══ Input records ══

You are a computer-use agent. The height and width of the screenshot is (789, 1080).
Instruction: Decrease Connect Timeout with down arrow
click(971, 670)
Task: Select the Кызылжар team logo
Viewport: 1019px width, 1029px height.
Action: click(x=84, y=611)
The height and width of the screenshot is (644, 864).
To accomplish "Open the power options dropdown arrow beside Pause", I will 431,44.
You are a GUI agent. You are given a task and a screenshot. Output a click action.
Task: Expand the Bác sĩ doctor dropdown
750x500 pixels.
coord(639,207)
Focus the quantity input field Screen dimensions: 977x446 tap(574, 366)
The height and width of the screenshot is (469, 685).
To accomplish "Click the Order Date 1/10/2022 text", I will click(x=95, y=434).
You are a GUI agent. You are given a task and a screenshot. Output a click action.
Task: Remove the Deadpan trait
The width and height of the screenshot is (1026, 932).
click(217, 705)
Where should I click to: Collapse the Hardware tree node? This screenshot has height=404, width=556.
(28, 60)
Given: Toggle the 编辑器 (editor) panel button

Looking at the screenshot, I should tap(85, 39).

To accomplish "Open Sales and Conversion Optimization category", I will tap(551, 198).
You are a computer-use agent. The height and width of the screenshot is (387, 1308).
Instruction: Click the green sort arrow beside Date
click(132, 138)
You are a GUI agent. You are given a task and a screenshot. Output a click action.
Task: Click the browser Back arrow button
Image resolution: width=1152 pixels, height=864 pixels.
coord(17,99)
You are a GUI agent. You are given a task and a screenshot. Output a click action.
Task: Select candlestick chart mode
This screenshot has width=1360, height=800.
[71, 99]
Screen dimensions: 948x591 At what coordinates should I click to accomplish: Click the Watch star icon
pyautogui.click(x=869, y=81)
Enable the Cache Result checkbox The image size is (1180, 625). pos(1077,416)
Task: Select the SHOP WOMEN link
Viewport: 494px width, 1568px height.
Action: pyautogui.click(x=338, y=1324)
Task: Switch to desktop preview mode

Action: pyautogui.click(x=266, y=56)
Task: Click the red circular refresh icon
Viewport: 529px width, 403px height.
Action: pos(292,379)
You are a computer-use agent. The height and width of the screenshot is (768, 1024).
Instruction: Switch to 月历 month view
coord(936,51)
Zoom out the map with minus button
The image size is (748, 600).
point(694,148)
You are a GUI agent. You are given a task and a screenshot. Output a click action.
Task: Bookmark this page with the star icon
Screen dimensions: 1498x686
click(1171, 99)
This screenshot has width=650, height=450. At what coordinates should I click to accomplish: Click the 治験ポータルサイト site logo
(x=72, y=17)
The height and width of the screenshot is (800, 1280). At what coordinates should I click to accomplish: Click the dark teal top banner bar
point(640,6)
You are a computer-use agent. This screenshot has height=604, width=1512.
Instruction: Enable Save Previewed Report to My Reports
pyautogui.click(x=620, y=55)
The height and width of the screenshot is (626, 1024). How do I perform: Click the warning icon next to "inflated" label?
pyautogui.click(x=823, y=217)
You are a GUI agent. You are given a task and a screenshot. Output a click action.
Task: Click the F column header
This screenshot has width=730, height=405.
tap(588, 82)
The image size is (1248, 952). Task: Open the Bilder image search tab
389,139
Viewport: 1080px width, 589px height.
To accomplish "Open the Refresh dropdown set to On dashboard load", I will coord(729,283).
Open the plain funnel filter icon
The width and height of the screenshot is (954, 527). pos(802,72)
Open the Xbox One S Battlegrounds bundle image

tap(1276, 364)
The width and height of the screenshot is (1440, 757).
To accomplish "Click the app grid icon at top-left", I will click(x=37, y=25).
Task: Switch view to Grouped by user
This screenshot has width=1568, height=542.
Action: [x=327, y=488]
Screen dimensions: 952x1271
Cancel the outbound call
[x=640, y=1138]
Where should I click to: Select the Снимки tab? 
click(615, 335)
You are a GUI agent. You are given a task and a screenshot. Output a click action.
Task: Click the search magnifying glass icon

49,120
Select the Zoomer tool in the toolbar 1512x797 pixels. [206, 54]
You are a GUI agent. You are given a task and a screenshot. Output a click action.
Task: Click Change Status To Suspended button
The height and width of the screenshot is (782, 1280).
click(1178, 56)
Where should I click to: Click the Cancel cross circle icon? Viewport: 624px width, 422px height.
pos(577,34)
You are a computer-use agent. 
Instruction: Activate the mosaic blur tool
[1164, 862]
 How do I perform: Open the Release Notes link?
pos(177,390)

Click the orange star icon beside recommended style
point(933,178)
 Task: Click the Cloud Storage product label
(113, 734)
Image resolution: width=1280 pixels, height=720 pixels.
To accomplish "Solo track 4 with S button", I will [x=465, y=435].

═══

**What you should do**
Look through the entries, and return every line that the word "will" appears in.

**Solution to this task**
To accomplish "Open the power options dropdown arrow beside Pause", I will 431,44.
To accomplish "Click the Order Date 1/10/2022 text", I will click(x=95, y=434).
To accomplish "Open Sales and Conversion Optimization category", I will tap(551, 198).
To accomplish "Open the Refresh dropdown set to On dashboard load", I will coord(729,283).
To accomplish "Click the app grid icon at top-left", I will click(x=37, y=25).
To accomplish "Solo track 4 with S button", I will [x=465, y=435].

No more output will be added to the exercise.